Aside from what it might do to your overall debt ratio, adding a second mortgage often includes legal costs, higher interest rates and a stricter repayment schedule. Banks typically want a large down payment on cottages, especially if you have a first property, which is why many buyers look at refinancing and putting the two together into one mortgage.
If your house is paid off and you use it as equity to obtain a cottage loan or a secured line of credit, banks will be more interested, perhaps even absorbing some legal or appraisal fees. Ask a mortgage broker for help sorting out your options here. They'll help you with the back story and present it to the appropriate cottage or vacation home lenders.With financing in place, consider where you want to buy. How long a drive are you willing to make. What about traffic patterns? How busy is the area on weekends and holidays? What do you plan to use the property for? Will it be strictly for family or are you going to rent it out?
What features are important? Are you looking for a pastoral view or is sun exposure more important? Lake or ski hill? Privacy or friends for the kids? Noise and size restrictions on boats and personal watercraft? What about hunters, cross-country skiers and others crossing your land?
How about mining rights? In rural Ontario, for instance, many property owners hold only the surface rights and not the mineral rights to their land.
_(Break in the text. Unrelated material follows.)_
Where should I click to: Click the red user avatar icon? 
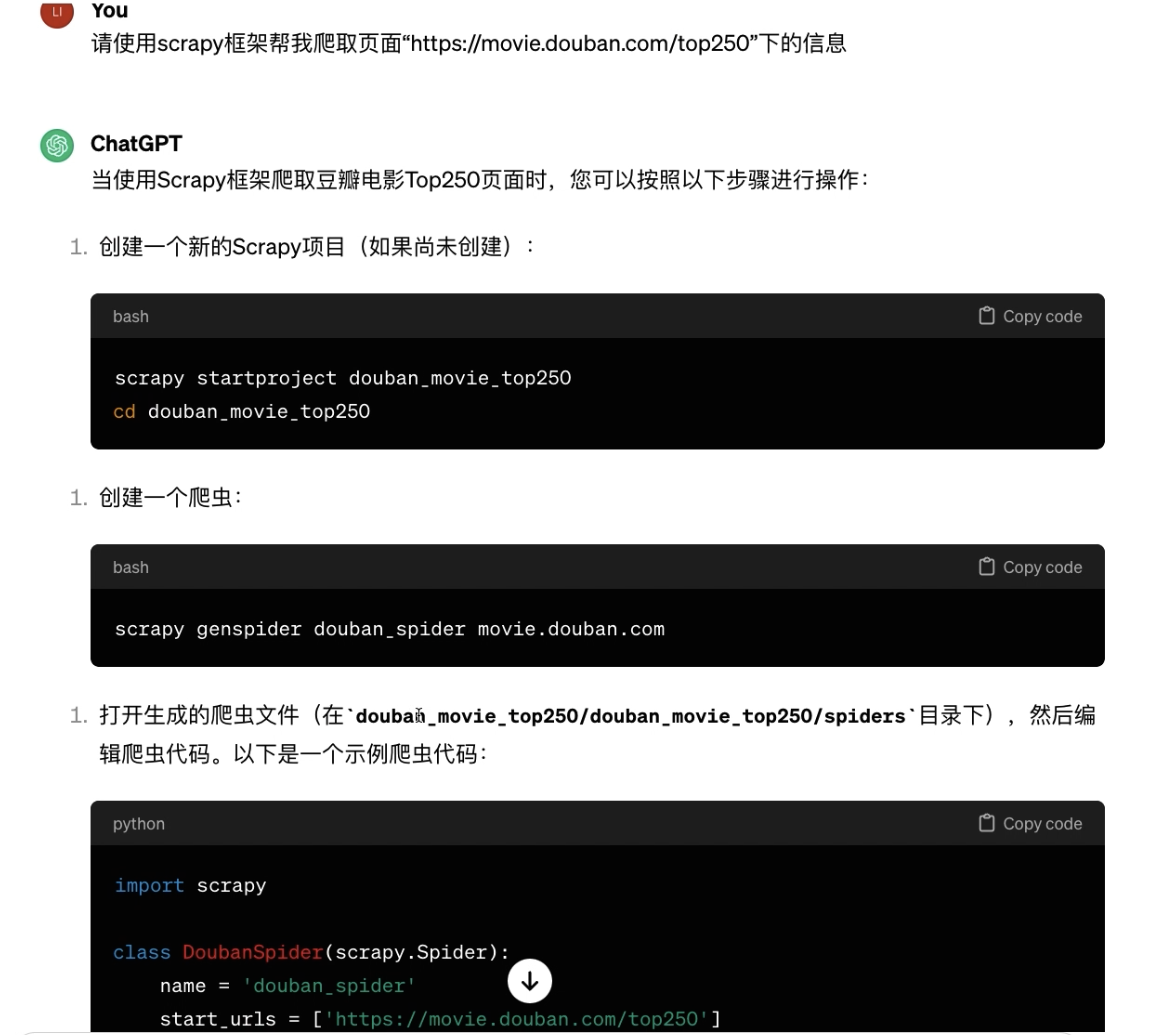click(57, 12)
Realizing properties were being staked and claimed for potential uranium mining, cottage owners in Frontenac and Lanark counties have been railing against this, prompting the provincial government to introduce potential changes to the Mining Act.
Be sure to get a title survey for the property before you buy. Many cottage roads are owned privately by local associations. Ask who maintains it, whether it's open year round and if there's a legal agreement guaranteeing you access.
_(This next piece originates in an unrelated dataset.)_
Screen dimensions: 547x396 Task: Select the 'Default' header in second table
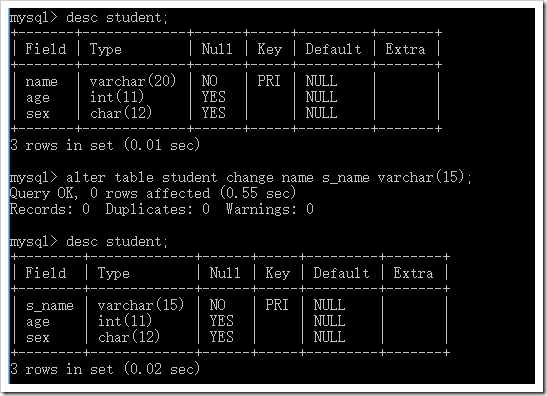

Check the actual entrance road as well since it might belong to neighbours who have allowed access in the past but may not be as keen to afford you the same privileges. This applies to island cottages as well, where access for parking a car and launching a boat is doubly important.
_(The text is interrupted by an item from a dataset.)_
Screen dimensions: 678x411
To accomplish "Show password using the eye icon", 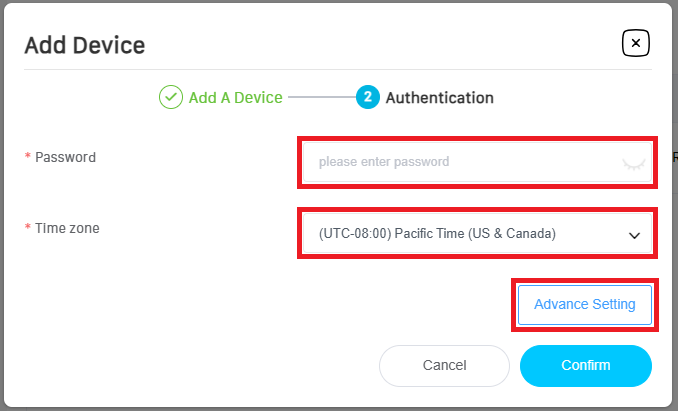I will pos(631,162).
Explore the source of the drinking water. If the cottage has a well, is it on higher ground than the sewage system? Has it ever run dry? When was the last potability test for bacteria like E. coli?
After testing water sources and identifying potential problems, then comes the challenge of choosing an appropriate system to treat them, which can be costly. Or you may simply have to bring fresh water with you.What about the lake itself? Thanks to increased vacation use and fertilizers running off into the province's waterways, the Quebec Health Department now has more than 100 lakes on a watch list of bodies of water affected by blue-green algae, which can strip lakes and streams of oxygen. See if there's a limnologist's report on your particular lake's overall water quality.
Finally, don't buy someone else's mistakes. Ensure that the necessary building permits and approvals were obtained for all structures, including docks or boathouses. If you want to renovate or change the outbuildings, don't assume those permits would be granted today. And don't cheat. If you're caught building your porch without the correct papers you'll be fined and probably have to tear it down altogether.